21 And it passed on the gift on face his and he [was] staying [the] night in the night that in the camp.
Zo trok het geschenk voor hem uit, terwijl hij zelf die nacht in de legerplaats bleef.
22 And he rose - in the night that and he took [the] two wives his and [the] two maidservants his and one [plus] ten sons his and he passed over [the] ford of Jabbok.
Maar nog in diezelfde nacht stond hij op, nam zijn twee vrouwen, zijn beide slavinnen en zijn elf zonen, en stak het wed van de Jabbok over.
23 And he took them and he sent over them the wadi and he sent over [that] which [belonged] to him.
Hij nam ze mee, en zette ze over de stroom; ook heel zijn bezit bracht hij naar de overkant.
24 And he remained Jacob to only him and he wrestled a man with him until came up the dawn.
Jakob zelf bleef alleen achter, en een man worstelde met hem tot het morgenrood rees.
25 And he saw that not he prevailed to him and he touched [the] socket of thigh his and it was dislocated [the] socket of [the] thigh of Jacob when wrestled he with him.
Toen deze zag, dat hij hem niet kon overwinnen, stiet hij hem tegen de bovenheup, zodat de heup van Jakob bij de worsteling werd ontwricht.
26 And he said let go me for it has come up the dawn and he said not I will let go you that except you have blessed me.
Nu sprak de man: Laat mij gaan, want het morgenrood rijst.
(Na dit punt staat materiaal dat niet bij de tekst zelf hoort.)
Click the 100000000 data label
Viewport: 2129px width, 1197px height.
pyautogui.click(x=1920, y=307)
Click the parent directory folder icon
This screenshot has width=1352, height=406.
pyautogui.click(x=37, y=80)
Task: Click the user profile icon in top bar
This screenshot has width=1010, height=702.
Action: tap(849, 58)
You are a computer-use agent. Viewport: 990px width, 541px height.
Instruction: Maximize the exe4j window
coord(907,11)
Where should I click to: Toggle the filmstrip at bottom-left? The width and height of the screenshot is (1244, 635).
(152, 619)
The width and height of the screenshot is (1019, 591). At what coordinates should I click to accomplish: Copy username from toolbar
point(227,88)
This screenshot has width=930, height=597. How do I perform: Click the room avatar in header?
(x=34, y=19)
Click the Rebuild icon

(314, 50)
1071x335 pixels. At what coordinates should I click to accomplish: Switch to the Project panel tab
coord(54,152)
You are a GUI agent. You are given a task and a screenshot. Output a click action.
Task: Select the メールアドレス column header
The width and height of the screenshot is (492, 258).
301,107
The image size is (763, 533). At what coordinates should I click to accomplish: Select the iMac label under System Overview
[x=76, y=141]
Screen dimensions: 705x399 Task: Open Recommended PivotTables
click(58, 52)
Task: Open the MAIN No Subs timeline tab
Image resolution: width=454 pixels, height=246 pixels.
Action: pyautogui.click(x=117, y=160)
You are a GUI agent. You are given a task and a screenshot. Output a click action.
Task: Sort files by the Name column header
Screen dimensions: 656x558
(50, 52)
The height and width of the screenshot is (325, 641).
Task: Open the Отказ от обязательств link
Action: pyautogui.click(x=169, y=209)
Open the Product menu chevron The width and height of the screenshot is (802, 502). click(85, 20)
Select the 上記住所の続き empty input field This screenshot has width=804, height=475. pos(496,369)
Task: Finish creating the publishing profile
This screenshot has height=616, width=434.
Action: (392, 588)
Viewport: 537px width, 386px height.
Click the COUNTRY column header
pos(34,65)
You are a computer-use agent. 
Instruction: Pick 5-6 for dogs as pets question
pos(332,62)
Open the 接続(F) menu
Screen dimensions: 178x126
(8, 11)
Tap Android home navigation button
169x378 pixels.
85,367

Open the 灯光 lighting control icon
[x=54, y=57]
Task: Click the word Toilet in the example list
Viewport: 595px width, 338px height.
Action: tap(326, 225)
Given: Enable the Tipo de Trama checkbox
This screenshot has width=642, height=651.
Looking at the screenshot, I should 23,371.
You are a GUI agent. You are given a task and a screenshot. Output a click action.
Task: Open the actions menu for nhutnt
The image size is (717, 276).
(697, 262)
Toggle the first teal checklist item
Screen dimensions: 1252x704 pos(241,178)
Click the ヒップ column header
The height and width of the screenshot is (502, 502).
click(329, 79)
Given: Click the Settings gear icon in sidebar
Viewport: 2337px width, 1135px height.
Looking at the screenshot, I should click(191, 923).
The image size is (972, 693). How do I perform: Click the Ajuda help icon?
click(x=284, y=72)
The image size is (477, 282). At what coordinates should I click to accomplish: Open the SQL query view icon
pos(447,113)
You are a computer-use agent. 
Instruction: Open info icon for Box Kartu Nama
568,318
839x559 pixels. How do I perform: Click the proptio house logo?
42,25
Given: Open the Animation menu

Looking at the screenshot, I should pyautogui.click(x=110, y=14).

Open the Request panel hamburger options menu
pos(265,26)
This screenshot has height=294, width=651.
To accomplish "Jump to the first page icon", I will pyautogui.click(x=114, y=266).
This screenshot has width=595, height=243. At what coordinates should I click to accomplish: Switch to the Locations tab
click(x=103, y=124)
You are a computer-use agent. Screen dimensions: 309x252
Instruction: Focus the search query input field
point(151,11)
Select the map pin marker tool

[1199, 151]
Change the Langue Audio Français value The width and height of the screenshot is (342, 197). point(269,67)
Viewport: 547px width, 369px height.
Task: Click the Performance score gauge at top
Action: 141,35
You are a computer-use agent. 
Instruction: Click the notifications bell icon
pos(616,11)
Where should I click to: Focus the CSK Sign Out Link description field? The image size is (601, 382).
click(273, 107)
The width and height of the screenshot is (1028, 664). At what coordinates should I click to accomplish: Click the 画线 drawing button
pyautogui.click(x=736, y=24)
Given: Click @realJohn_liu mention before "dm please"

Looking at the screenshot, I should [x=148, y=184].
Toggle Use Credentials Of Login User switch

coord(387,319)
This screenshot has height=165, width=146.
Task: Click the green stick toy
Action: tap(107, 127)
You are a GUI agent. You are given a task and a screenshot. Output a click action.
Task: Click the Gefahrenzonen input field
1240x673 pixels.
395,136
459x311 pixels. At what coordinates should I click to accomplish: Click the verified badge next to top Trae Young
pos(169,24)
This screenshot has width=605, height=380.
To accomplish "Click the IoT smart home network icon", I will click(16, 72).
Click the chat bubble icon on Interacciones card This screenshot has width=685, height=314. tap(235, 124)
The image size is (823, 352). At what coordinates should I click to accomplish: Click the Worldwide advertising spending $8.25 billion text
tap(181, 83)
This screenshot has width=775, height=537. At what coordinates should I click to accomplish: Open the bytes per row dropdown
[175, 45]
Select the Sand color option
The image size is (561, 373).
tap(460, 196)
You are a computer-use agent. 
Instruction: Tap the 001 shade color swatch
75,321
Maar hij antwoordde: Ik laat u niet gaan, tenzij ge mij zegent.
27 And he said to him what? [is] name your and he said Jacob.
Hij sprak tot hem: Hoe is uw naam? Hij antwoordde: Jakob.
28 And he said not Jacob it will be called again name your that except Israel for you have struggled with God and with people and you have prevailed.
Hij zeide toen: Voortaan zult ge geen Jakob meer heten, maar Israël; want ge hebt met God en met mensen gestreden, en de overwinning behaald.
29 And he asked Jacob and he said tell! please name your and he said why? this do you ask to name my and he blessed him there.
Nu vroeg Jakob: Zeg mij uw naam! Hij sprak: Hoe vraagt ge nog naar mijn naam. Toen gaf hij hem daar zijn zegen.
30 And he called Jacob [the] name of the place Peniel for I have seen God face to face and it has been delivered life my.
Jakob noemde die plaats Penoeël; want ik heb God gezien van aanschijn tot aanschijn, en ben toch in leven gebleven!
31 And it rose to him the sun just when he passed over Penuel and he [was] limping on thigh his.
De zon ging juist op, toen hij Penoeël voorbij was. Hij bleef echter mank aan zijn heup.
32 There-fore not they eat [the] people of Israel [the] sinew of the tendon which [is] on [the] socket of the thigh until the day this for he touched [the] socket of [the] thigh of Jacob [the] sinew of the tendon.
Daarom eten tot heden toe de zonen Israëls de heupspier niet, die aan de bovenheup ligt; want hij had Jakob tegen de bovenheup gestoten, tegen de spier van het heupgewricht.